◆ PASSAGE PROVIDED ◆
+===+

The DataSource bean definition will be similar to the one shown previously (and thus is not shown). If the DataSource is managed by the JEE container it should be non-transactional as the Spring Framework, rather than the JEE container, will manage transactions.
The 'txManager' bean in this case is of the HibernateTransactionManager type. In the same way as the DataSourceTransactionManager needs a reference to the DataSource, the HibernateTransactionManager needs a reference to the SessionFactory.
<bean id="sessionFactory" class="org.springframework.orm.hibernate.LocalSessionFactoryBean"> <property name="dataSource" ref="dataSource" /> <property name="mappingResources"> <list> <value>org/springframework/samples/petclinic/hibernate/petclinic.hbm.xml</value> </list> </property> <property name="hibernateProperties"> <value> hibernate.dialect=${hibernate.dialect} </value> </property> </bean> <bean id="txManager" class="org.springframework.orm.hibernate.HibernateTransactionManager"> <property name="sessionFactory" ref="sessionFactory" /> </bean>
With Hibernate and JTA transactions, we can simply use the JtaTransactionManager as with JDBC or any other resource strategy.
<bean id="txManager" class="org.springframework.transaction.jta.JtaTransactionManager"/>
Note that this is identical to JTA configuration for any resource, as these are global transactions, which can enlist any transactional resource.
In all these cases, application code will not need to change at all. We can change how transactions are managed merely by changing configuration, even if that change means moving from local to global transactions or vice versa.
It should now be clear how different transaction managers are created, and how they are linked to related resources which need to be synchronized to transactions (i.e. DataSourceTransactionManager to a JDBC DataSource, HibernateTransactionManager to a Hibernate SessionFactory, etc). There remains the question however of how the application code, directly or indirectly using a persistence API (JDBC, Hibernate, JDO, etc), ensures that these resources are obtained and handled properly in terms of proper creation/reuse/cleanup and trigger (optionally) transaction synchronization via the relevant PlatformTransactionManager.
The preferred approach is to use Spring's highest level persistence integration APIs. These do not replace the native APIs, but internally handle resource creation/reuse, cleanup, optional transaction synchronization of the resources and exception mapping so that user data access code doesn't have to worry about these concerns at all, but can concentrate purely on non-boilerplate persistence logic. Generally, the same template approach is used for all persistence APIs, with examples including the JdbcTemplate, HibernateTemplate, and JdoTemplate classes (detailed in subsequent chapters of this reference documentation.
At a lower level exist classes such as DataSourceUtils (for JDBC), SessionFactoryUtils (for Hibernate), PersistenceManagerFactoryUtils (for JDO), and so on. When it is preferable for application code to deal directly with the resource types of the native persistence APIs, these classes ensure that proper Spring Framework-managed instances are obtained, transactions are (optionally) synchronized, and exceptions which happen in the process are properly mapped to a consistent API.

+===+

◆ ENTRIES SUPPLIED ◆
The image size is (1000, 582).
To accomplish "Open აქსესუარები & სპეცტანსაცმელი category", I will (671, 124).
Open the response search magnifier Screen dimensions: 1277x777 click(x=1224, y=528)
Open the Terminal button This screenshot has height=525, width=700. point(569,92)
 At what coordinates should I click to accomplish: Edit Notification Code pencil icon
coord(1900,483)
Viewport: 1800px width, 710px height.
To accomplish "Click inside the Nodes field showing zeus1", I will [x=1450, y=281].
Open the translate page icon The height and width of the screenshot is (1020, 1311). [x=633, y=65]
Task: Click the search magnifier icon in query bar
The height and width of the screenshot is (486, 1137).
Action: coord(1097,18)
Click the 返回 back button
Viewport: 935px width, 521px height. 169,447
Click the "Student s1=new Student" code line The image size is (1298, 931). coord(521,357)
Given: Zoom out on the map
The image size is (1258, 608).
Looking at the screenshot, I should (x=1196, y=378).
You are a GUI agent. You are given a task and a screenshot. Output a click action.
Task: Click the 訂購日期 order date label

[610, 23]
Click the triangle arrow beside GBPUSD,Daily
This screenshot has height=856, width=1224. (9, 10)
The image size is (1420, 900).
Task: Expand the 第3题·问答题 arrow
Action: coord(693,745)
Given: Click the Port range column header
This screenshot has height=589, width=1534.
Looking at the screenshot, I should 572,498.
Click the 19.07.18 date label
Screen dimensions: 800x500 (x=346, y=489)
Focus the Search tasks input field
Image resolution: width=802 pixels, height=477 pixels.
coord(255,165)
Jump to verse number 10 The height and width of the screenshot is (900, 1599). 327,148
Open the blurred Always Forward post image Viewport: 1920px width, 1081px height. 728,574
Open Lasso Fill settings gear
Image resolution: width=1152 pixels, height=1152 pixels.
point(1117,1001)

+===+

◆ WORK INSTRUCTIONS ◆
Quote the passage on Spring transaction configuration word for word, everything from "The 'txManager' bean" down to "to the SessionFactory.". The records play no part in the work here.

◆ RESULT BELOW ◆
The 'txManager' bean in this case is of the HibernateTransactionManager type. In the same way as the DataSourceTransactionManager needs a reference to the DataSource, the HibernateTransactionManager needs a reference to the SessionFactory.